- TASK BRIEF -
The records below should be set down in full, please, without any change.

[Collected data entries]
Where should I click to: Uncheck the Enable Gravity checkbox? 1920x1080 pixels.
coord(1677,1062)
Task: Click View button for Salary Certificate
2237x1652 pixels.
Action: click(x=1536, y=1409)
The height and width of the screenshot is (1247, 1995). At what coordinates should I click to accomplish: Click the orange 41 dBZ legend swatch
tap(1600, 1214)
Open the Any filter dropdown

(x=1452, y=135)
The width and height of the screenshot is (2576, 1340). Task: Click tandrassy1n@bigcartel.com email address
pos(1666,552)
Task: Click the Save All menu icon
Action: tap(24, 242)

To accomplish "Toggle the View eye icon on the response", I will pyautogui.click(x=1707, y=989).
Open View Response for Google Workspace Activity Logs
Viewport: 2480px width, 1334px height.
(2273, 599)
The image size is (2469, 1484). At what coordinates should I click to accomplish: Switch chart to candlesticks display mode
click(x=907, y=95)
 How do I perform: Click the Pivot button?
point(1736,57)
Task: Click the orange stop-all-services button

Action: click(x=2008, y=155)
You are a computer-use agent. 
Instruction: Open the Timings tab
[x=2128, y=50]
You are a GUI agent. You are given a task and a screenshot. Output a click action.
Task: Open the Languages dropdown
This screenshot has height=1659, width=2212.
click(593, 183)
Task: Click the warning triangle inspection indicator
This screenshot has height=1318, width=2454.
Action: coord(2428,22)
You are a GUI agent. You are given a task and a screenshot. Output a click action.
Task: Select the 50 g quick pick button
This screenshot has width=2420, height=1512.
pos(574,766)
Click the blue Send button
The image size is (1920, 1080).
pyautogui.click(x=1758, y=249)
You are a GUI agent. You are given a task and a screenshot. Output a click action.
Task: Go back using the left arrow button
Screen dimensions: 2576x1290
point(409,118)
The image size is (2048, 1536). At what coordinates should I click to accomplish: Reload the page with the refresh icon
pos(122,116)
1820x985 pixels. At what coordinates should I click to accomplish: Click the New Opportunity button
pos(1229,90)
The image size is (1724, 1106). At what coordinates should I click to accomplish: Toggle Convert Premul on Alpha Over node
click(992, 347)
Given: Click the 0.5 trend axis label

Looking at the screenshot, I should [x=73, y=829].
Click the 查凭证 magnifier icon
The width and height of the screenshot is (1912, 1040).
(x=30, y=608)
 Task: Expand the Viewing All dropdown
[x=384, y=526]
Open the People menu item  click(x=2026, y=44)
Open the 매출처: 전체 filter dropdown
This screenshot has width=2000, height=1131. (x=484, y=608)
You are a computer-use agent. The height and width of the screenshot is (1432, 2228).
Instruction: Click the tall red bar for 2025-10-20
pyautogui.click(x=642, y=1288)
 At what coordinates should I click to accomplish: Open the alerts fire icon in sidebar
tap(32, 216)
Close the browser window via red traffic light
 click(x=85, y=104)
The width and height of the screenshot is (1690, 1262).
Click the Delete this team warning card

- TASK RESPONSE -
Where should I click to: Uncheck the Enable Gravity checkbox? 1920x1080 pixels.
coord(1677,1062)
Task: Click View button for Salary Certificate
2237x1652 pixels.
Action: click(x=1536, y=1409)
The height and width of the screenshot is (1247, 1995). At what coordinates should I click to accomplish: Click the orange 41 dBZ legend swatch
tap(1600, 1214)
Open the Any filter dropdown

(x=1452, y=135)
The width and height of the screenshot is (2576, 1340). Task: Click tandrassy1n@bigcartel.com email address
pos(1666,552)
Task: Click the Save All menu icon
Action: tap(24, 242)

To accomplish "Toggle the View eye icon on the response", I will pyautogui.click(x=1707, y=989).
Open View Response for Google Workspace Activity Logs
Viewport: 2480px width, 1334px height.
(2273, 599)
The image size is (2469, 1484). At what coordinates should I click to accomplish: Switch chart to candlesticks display mode
click(x=907, y=95)
 How do I perform: Click the Pivot button?
point(1736,57)
Task: Click the orange stop-all-services button

Action: click(x=2008, y=155)
You are a computer-use agent. 
Instruction: Open the Timings tab
[x=2128, y=50]
You are a GUI agent. You are given a task and a screenshot. Output a click action.
Task: Open the Languages dropdown
This screenshot has height=1659, width=2212.
click(593, 183)
Task: Click the warning triangle inspection indicator
This screenshot has height=1318, width=2454.
Action: coord(2428,22)
You are a GUI agent. You are given a task and a screenshot. Output a click action.
Task: Select the 50 g quick pick button
This screenshot has width=2420, height=1512.
pos(574,766)
Click the blue Send button
The image size is (1920, 1080).
pyautogui.click(x=1758, y=249)
You are a GUI agent. You are given a task and a screenshot. Output a click action.
Task: Go back using the left arrow button
Screen dimensions: 2576x1290
point(409,118)
The image size is (2048, 1536). At what coordinates should I click to accomplish: Reload the page with the refresh icon
pos(122,116)
1820x985 pixels. At what coordinates should I click to accomplish: Click the New Opportunity button
pos(1229,90)
The image size is (1724, 1106). At what coordinates should I click to accomplish: Toggle Convert Premul on Alpha Over node
click(992, 347)
Given: Click the 0.5 trend axis label

Looking at the screenshot, I should [x=73, y=829].
Click the 查凭证 magnifier icon
The width and height of the screenshot is (1912, 1040).
(x=30, y=608)
 Task: Expand the Viewing All dropdown
[x=384, y=526]
Open the People menu item  click(x=2026, y=44)
Open the 매출처: 전체 filter dropdown
This screenshot has width=2000, height=1131. (x=484, y=608)
You are a computer-use agent. The height and width of the screenshot is (1432, 2228).
Instruction: Click the tall red bar for 2025-10-20
pyautogui.click(x=642, y=1288)
 At what coordinates should I click to accomplish: Open the alerts fire icon in sidebar
tap(32, 216)
Close the browser window via red traffic light
 click(x=85, y=104)
The width and height of the screenshot is (1690, 1262).
Click the Delete this team warning card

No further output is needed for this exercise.